In the maelstrom of epic and terrible world events, prosaic, but nonetheless, important bits of news have a tendency to slip anonymously beneath the waves of sound and fury. Entirely understandable, I suppose, but that doesn’t mean we shouldn’t throw out a life-saver every now and then and haul one of the spluttering half-drowned items back in.

The man overboard in this case was an article which appeared in the Telegraph yesterday which covered a speech given by the Lord Chief Justice, Lord Woolf and during which he boldy opined that British Judges are not bound by decisions of the European Court in Strasbourg.

“”However, if we are satisfied that the Strasbourg jurisdiction is wrong we should be bold and either not follow or distinguish the Strasbourg decision. If that is what happens, we should take particular care to make clear why we have rejected the authority.”

This is significant because I cannot recall having heard any official or serious doubt cast upon universally-accepted position that British Courts are wholly beholden to Strasbourg. It is, if you will, a murmuring of dissent.

Of course, Lord Woolf stresses that conflict would be a rare thing:

“The Lord Chief Justice predicted that occasions when there would be a conflict between the House of Lords and Strasbourg were “likely to be few and far between”.

Maybe, maybe not. And, in his position, Lord Woolf could hardly suggest otherwise but the consequences of rejecting a Strasbourg ruling even once means that a precedent is set for further rejections and that kind of thing can so easily snowball to the point where, for all intents and purposes, Britain’s judiciary is independent again.

However, the champagne should be kept on ice for now. First of all, Lord Woolf is not a politician and cannot introduce legislation. He is the highest Judge in the land but this is not a ruling, merely an opinion and, as such, has no force of law. His colleagues in the House of Lords are free to reject his invitation but also may take him up on it and proceed accordingly.

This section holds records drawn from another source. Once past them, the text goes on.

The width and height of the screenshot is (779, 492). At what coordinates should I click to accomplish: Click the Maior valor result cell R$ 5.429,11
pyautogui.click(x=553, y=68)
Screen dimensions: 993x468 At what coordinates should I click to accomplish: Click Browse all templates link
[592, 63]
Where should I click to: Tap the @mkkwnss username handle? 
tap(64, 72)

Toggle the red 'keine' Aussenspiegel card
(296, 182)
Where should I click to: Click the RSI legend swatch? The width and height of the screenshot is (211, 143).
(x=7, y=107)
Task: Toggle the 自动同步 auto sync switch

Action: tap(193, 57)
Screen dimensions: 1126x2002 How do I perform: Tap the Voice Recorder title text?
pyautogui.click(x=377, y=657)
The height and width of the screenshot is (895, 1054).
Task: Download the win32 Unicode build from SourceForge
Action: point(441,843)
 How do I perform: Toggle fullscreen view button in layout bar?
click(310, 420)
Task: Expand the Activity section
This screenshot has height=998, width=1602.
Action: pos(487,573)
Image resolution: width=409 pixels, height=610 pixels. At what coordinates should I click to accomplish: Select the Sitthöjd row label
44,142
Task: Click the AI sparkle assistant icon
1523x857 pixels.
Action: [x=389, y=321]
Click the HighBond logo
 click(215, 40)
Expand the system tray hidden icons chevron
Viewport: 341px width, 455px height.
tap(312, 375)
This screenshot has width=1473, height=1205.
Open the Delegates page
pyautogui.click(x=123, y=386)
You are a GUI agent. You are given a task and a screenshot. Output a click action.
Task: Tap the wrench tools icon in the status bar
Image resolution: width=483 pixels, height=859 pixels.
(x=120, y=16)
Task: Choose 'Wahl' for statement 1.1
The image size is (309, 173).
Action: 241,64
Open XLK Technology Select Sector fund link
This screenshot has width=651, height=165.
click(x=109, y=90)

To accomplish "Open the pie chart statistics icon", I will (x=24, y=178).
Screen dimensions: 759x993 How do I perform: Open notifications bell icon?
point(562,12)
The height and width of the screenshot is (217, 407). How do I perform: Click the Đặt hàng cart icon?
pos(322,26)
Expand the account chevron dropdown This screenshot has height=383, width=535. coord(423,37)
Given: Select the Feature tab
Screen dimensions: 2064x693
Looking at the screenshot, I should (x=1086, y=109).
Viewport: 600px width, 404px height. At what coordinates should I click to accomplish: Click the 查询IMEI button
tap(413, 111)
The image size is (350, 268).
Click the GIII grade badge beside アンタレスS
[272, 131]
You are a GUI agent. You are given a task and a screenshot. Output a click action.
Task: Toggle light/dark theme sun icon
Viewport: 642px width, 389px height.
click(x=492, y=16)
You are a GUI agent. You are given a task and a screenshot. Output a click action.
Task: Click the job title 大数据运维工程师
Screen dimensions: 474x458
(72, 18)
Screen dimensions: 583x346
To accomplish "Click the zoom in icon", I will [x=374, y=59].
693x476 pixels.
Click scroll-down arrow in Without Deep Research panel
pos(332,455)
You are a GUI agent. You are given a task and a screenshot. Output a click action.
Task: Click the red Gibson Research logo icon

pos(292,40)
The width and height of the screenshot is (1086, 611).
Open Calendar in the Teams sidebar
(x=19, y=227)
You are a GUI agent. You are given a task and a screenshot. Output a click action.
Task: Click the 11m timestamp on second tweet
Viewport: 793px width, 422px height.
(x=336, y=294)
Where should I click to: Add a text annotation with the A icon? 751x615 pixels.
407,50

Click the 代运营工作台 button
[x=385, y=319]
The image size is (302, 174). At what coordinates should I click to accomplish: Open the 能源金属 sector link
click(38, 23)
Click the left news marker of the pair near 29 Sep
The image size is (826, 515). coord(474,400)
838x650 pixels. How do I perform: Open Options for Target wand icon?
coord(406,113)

Secondly, the entire address was couched in terms of the overriding concern for the rights and welfare of immigrants. This may have been due to the nature of the audience but could equally be the result of the obsession with ‘asylum-seekers’ that has taken a hold of our entire political and judicial class. Whilst it is not a damnable concern by any means, is it too much to ask that they consider the liberties and rights of the other 60 million people who live here? Still, one step at a time, I suppose.

Overall though, an address in which the country’s most senior Judge gives a green light to his fellow Judges to tell Europe to take a hike, must, on balance, be seen as positive.